● Your task
Beginning with the line containing "Task: Open the", transcribe every line exactly down to the last one in the records below, and drop the pictures.

Stored data
▼

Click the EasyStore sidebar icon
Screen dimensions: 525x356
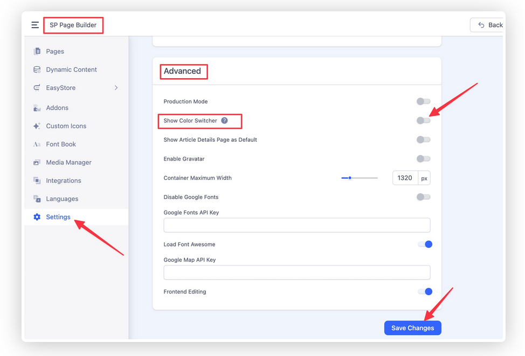pyautogui.click(x=37, y=88)
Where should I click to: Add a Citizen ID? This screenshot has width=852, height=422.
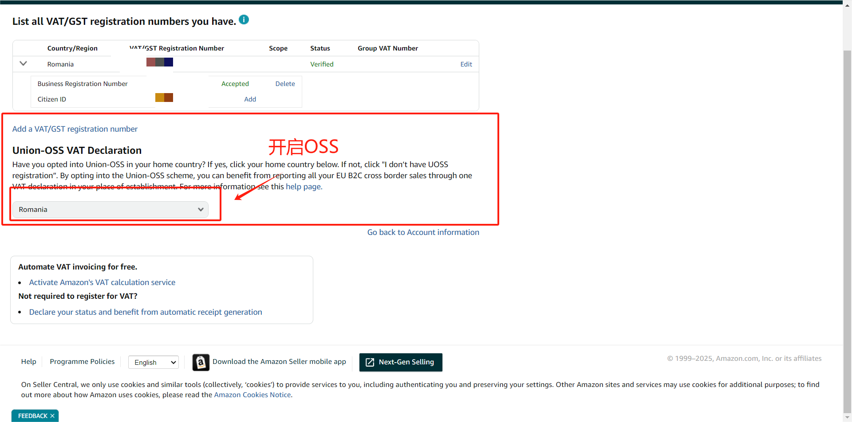coord(250,99)
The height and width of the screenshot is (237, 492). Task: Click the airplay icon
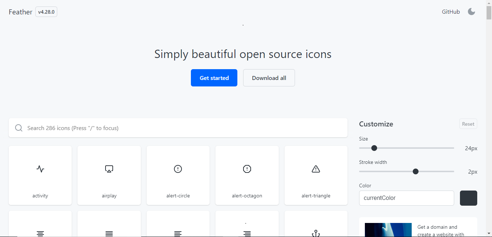click(x=109, y=175)
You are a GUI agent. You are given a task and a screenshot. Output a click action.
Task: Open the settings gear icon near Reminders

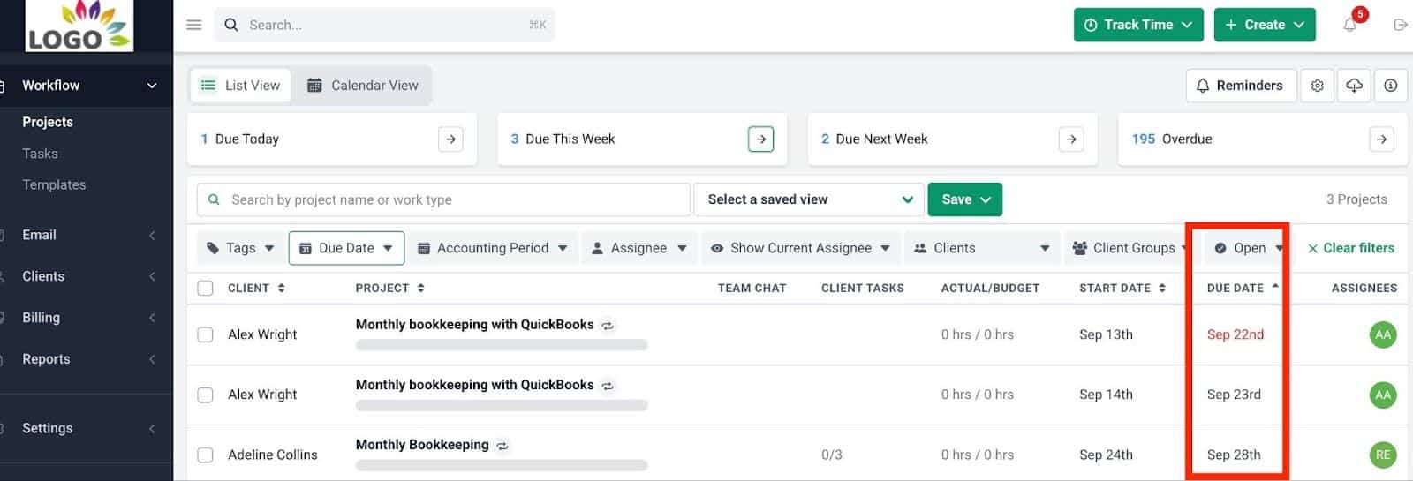tap(1317, 86)
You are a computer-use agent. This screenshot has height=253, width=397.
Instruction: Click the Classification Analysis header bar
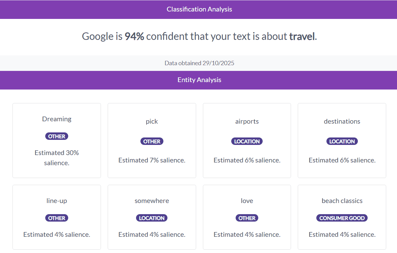point(199,9)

▲

● Exercise solution
Task: Open the settings gear icon near Reminders

tap(1317, 86)
You are a computer-use agent. This screenshot has height=253, width=397.
Instruction: Click the Classification Analysis header bar
point(199,9)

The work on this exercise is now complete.